An Interview with William Doreski

William Doreski lives in Peterborough, New Hampshire. He has taught at several colleges and universities. His most recent book of poetry is Mist in Their Eyes (2021).  His essays, poetry, fiction, and reviews have appeared in various journals.

William’s poem Tyrannus Rex appears in Pinhole Poetry’s launch issue.


Would you like to tell us a little bit more about your poem? For instance, how or why you wrote it, or perhaps provide some extra context? 

The poem is entitled “Tyrannus Rex” (tyrant king) to suggest the dinosaur but not insist on the comparison until it is developed two thirds of the way through the poem. The comparison of literary scholars (as well as the president) to dinosaurs is gratuitous, but I couldn’t resist it. The “elaborate flake” refers to the fellow in the orange wig as well as to the wanton elegance of snow. I guess I thought it would be fun to have Donald Trump elected president of the Modern Language Association. What would he do with all that literacy?

Do you have a collection of poetry or even a single poem that acts as a touchstone or a lodestar? 

Wallace Stevens’s “The Man on the Dump,” and everything else he wrote. Alan Dugan’s first two books. Robert Lowell’s “For the Union Dead” and “Waking Early Sunday Morning.” Andrew Marvell’s “The Garden.” Alice Oswald’s Dart. Yeats’s “The Wild Swans at Coole.” Milton’s “Lycidas.”

If you didn’t write poetry, how do you think you might access the same fulfillments that poetry offers in your life? 

I would have to find another way to explain the world to myself. Maybe I would become a religious fanatic of some obscure sect. After that, I might devolve into a politician.

What are you working on now? 

A group of ekphrastic poems based on landscape photographs a friend has shot from Amtrak trains. We did a book together a 
few years ago entitled Train to Providence. Our new book will be more focused on railside scenes.

How or where or with what does a poem begin? 

A phrase, a line, a sentence, a single image.

Are there other art forms that inspire or inform your poetry? 

All of them, especially painting and photography, but also music.

How do you make space for poetry in your daily routine? 

I set aside time first thing in the morning, before breakfast or shower or whatever. Now that I’m retired, I have more free time in theory, but in practice I find I must maintain that daily discipline. 

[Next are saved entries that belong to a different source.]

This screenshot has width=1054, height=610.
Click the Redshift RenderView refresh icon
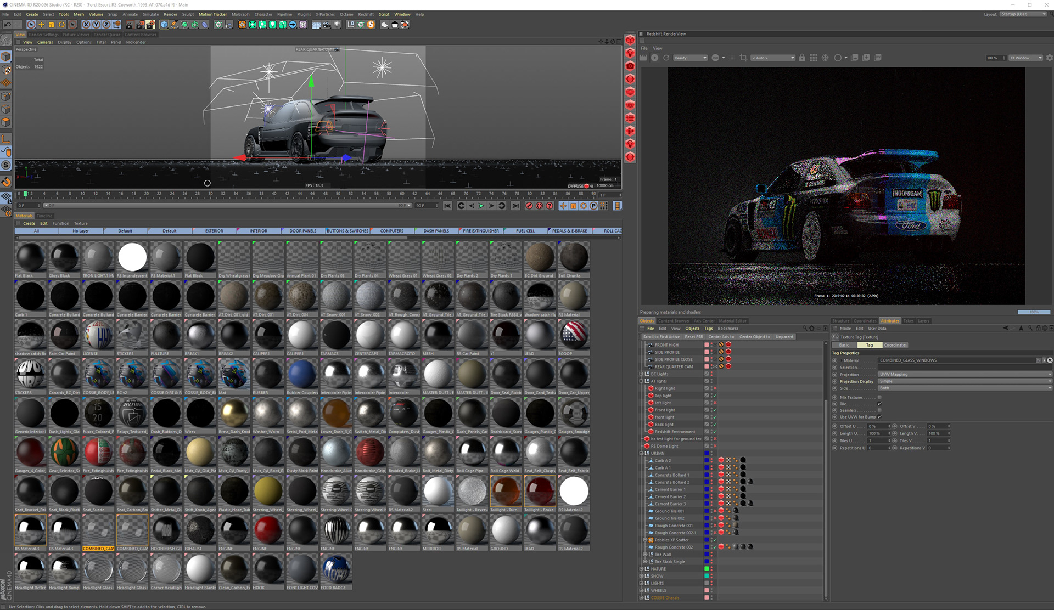(x=666, y=58)
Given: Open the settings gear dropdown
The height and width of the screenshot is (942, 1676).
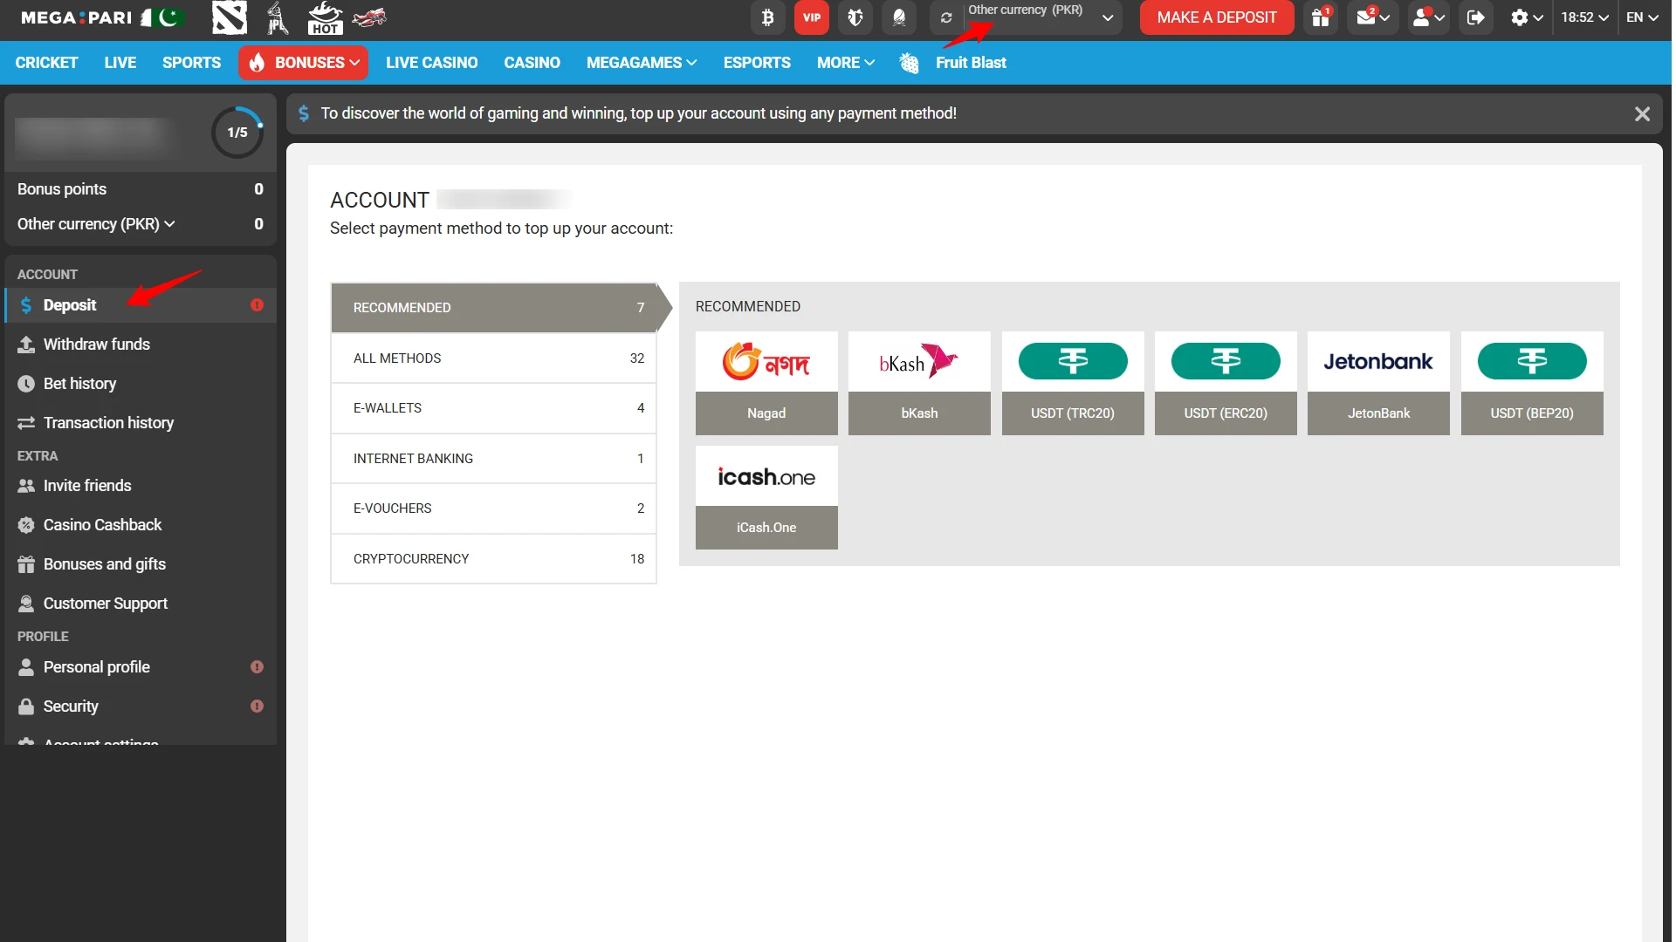Looking at the screenshot, I should 1525,17.
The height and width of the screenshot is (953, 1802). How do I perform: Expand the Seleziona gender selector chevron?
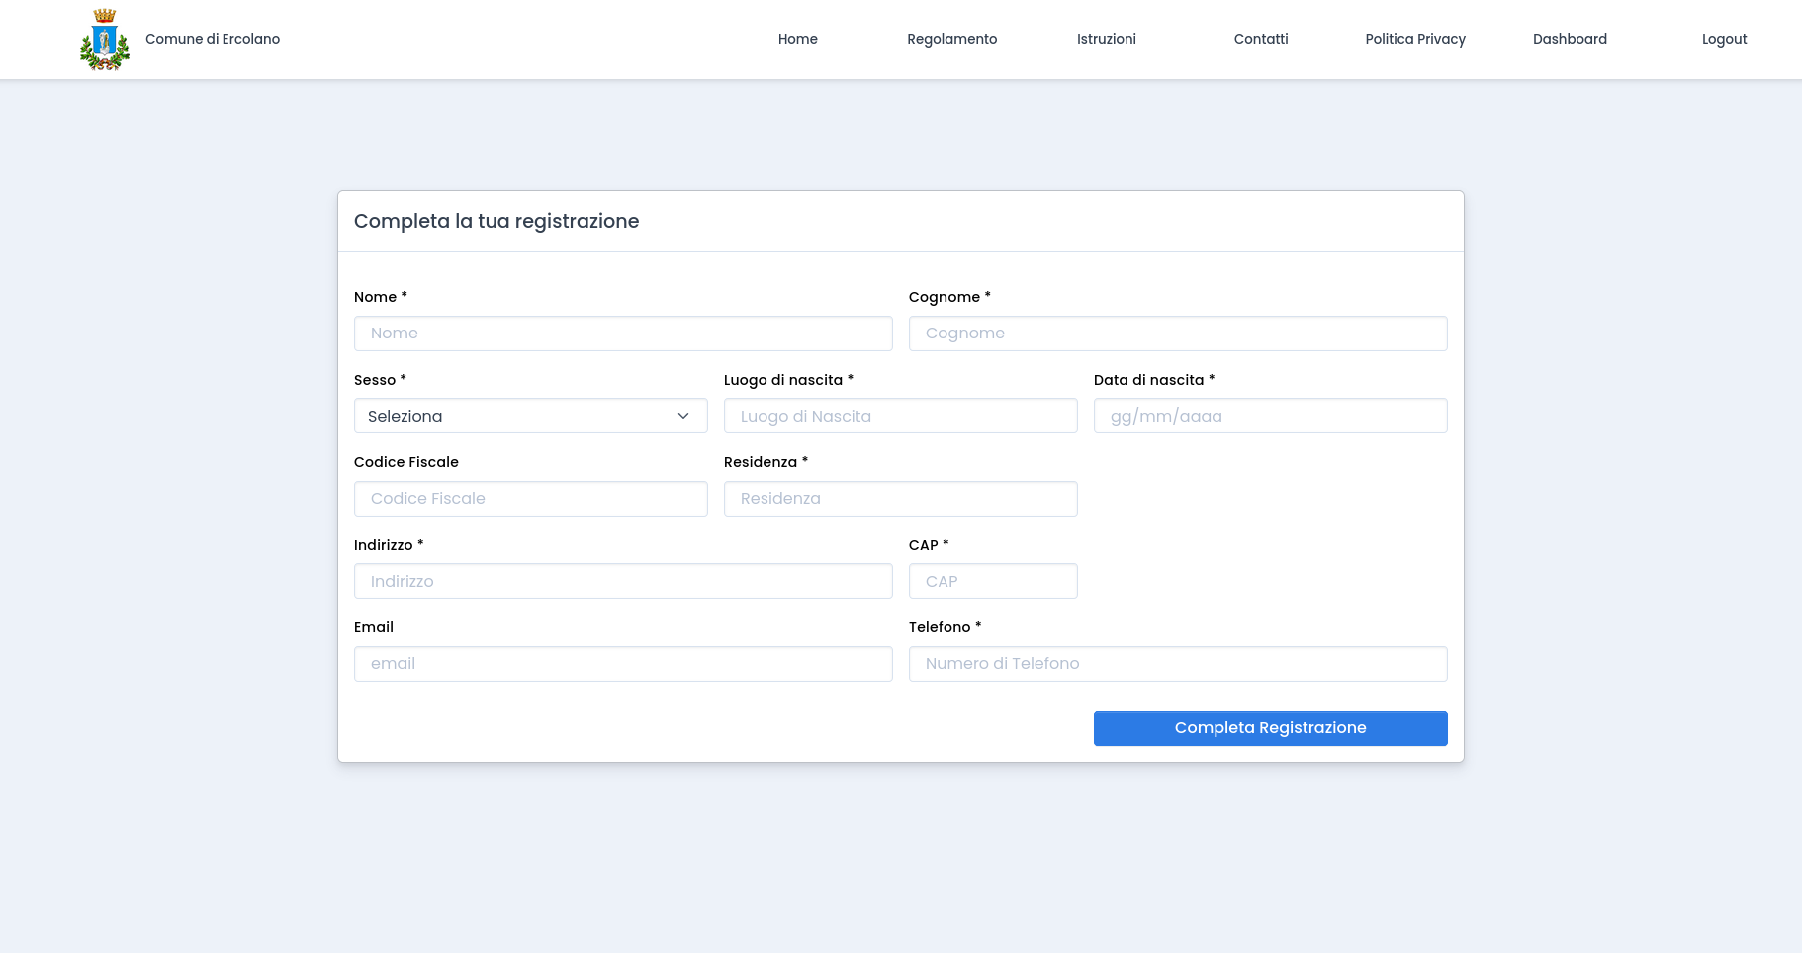click(x=682, y=416)
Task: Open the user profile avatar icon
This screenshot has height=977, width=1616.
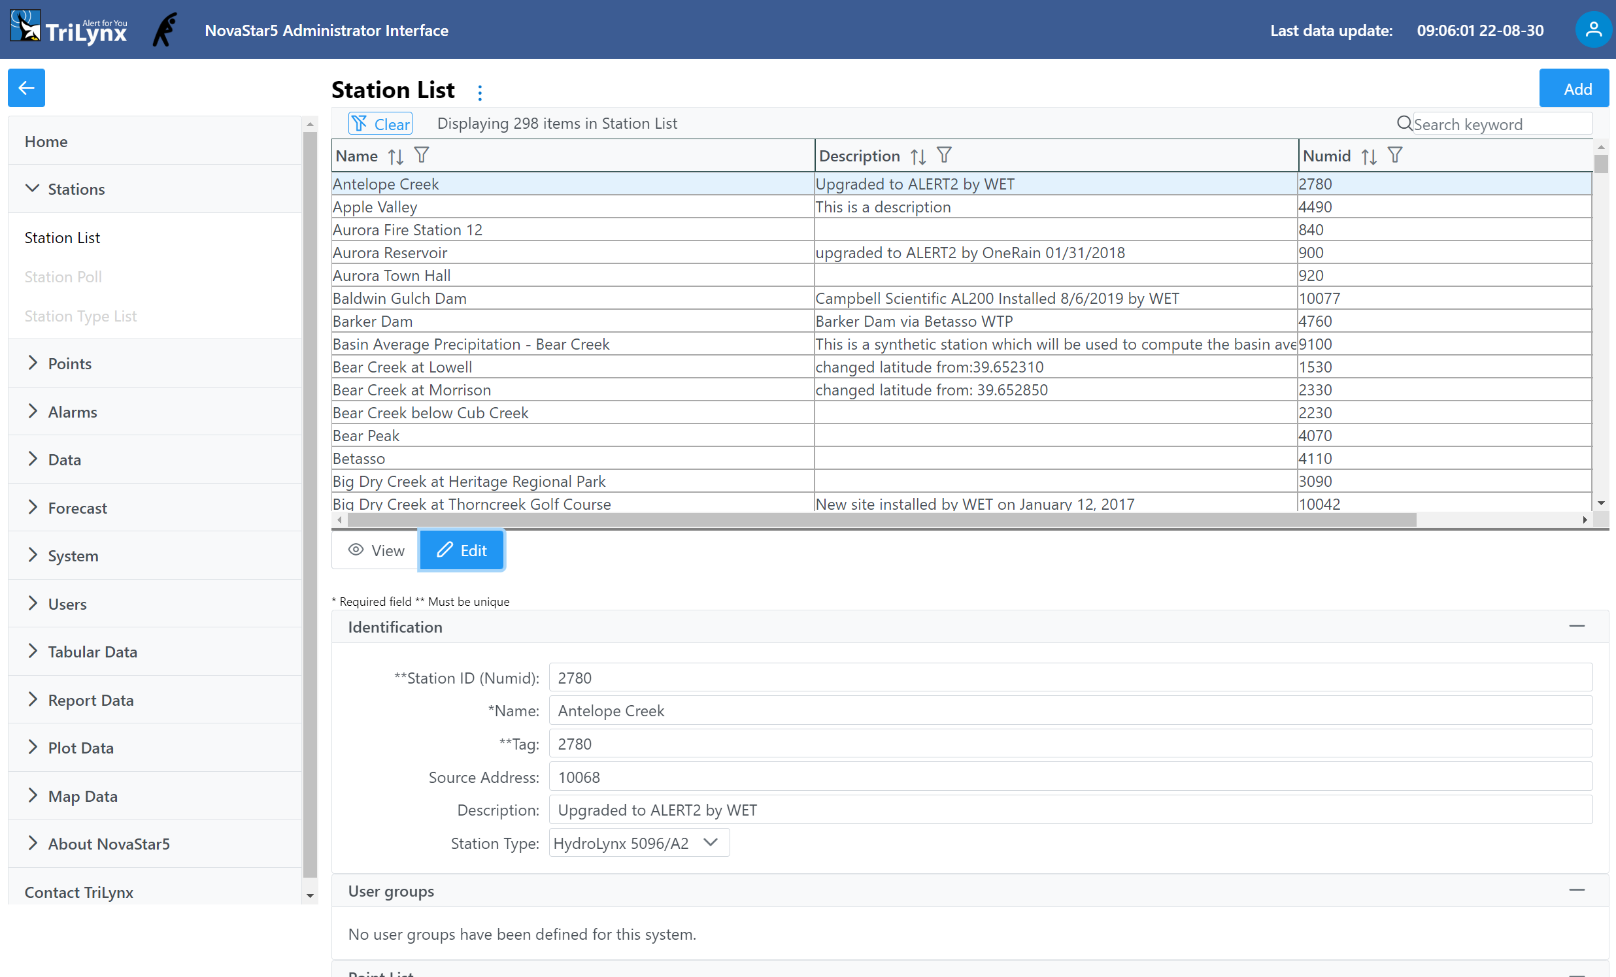Action: (x=1592, y=30)
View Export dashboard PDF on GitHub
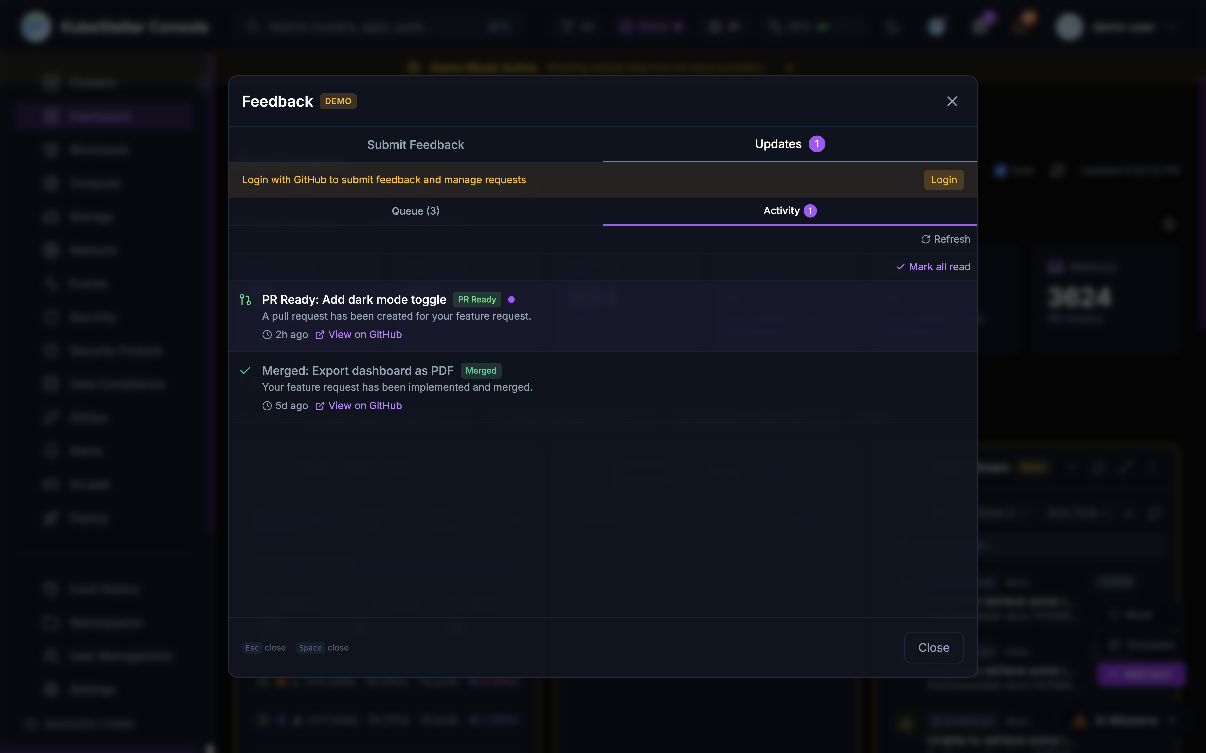The height and width of the screenshot is (753, 1206). point(365,406)
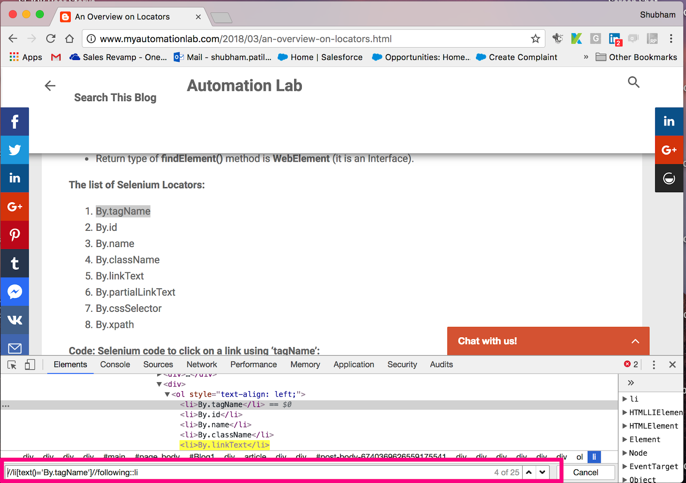Share the post via the Twitter sidebar icon
Viewport: 686px width, 483px height.
pos(15,150)
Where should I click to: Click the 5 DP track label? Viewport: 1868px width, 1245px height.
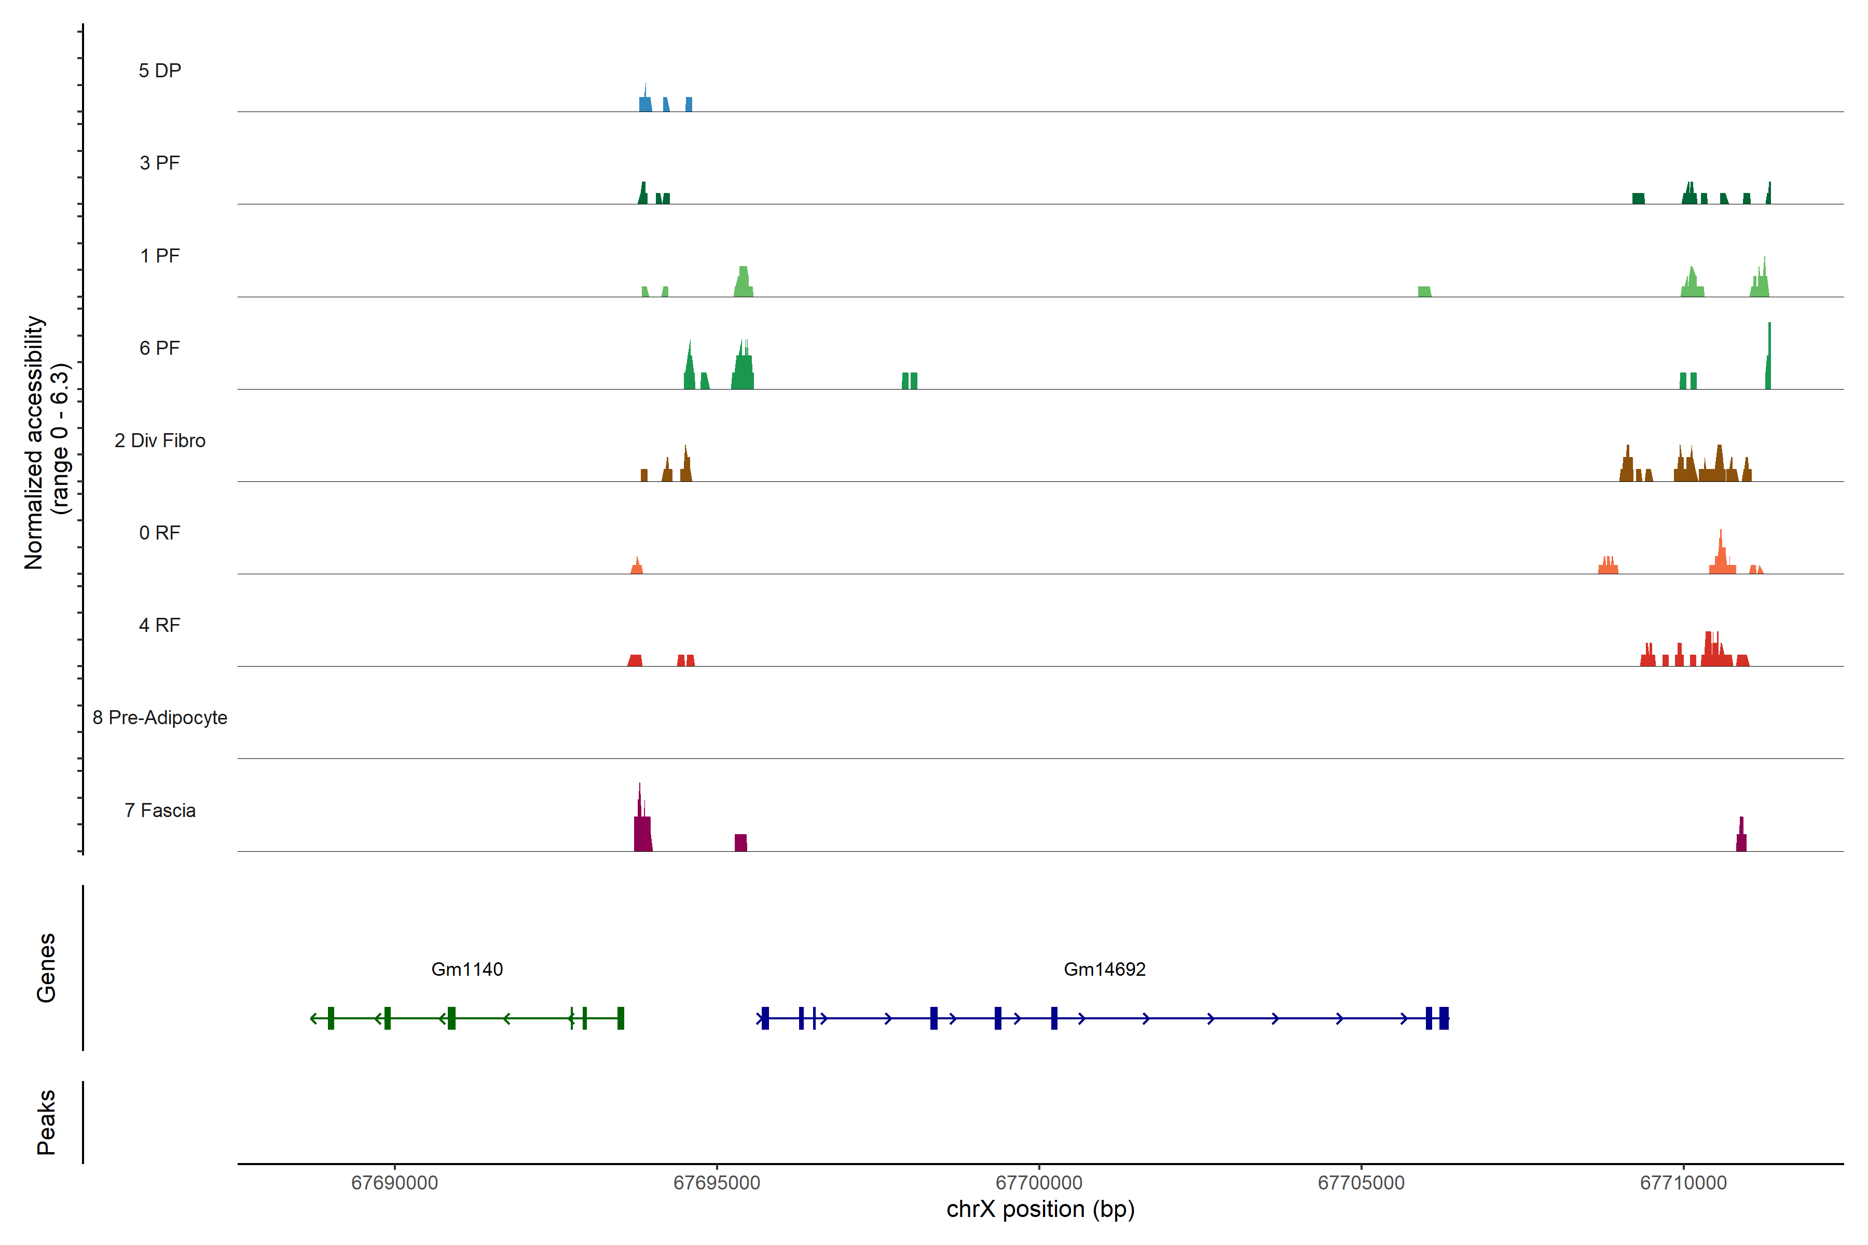(160, 71)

Have you ever received advice (or has there been something you’ve learned on your own) about writing or revising poems that has made you a better poet? What was it? 

How could I possibly answer this? Every day I learn something new about poetry by reading it. I swap poems with friends, and we engage in lengthy critiques. I studied with Robert Lowell in my misbegotten youth. I’ve learned various things from my students. A seminal moment was reading Ted Hughes argument that the real meter for English language poetry isn’t syllable-stress but accentual. That changed everything. It helped make sense of the later Yeats’s meter, for example.

Do you belong to a writer’s group? If not, where do you find poetry community and feedback? 

I do but get no useful feedback from it. It’s too miscellaneous a group. “Poetry community” is … what? Writing poetry is a solitary occupation, and regardless of sharing with friends (see above) or participating in workshops, the poet is responsible to oneself and cannot write to please others. 

In terms of poetic style or craft, is there a big question you are trying to find an answer for?

No. While I agree with Stevens’s claim that all poetry is experimental, I don’t consider myself a stylistically experimental poet. I just sit down and write while listening to the rhythms in my head. Every poem I write is experimental only in the sense that when I begin I have no idea where it will go or how it will end. Those are big enough questions for me.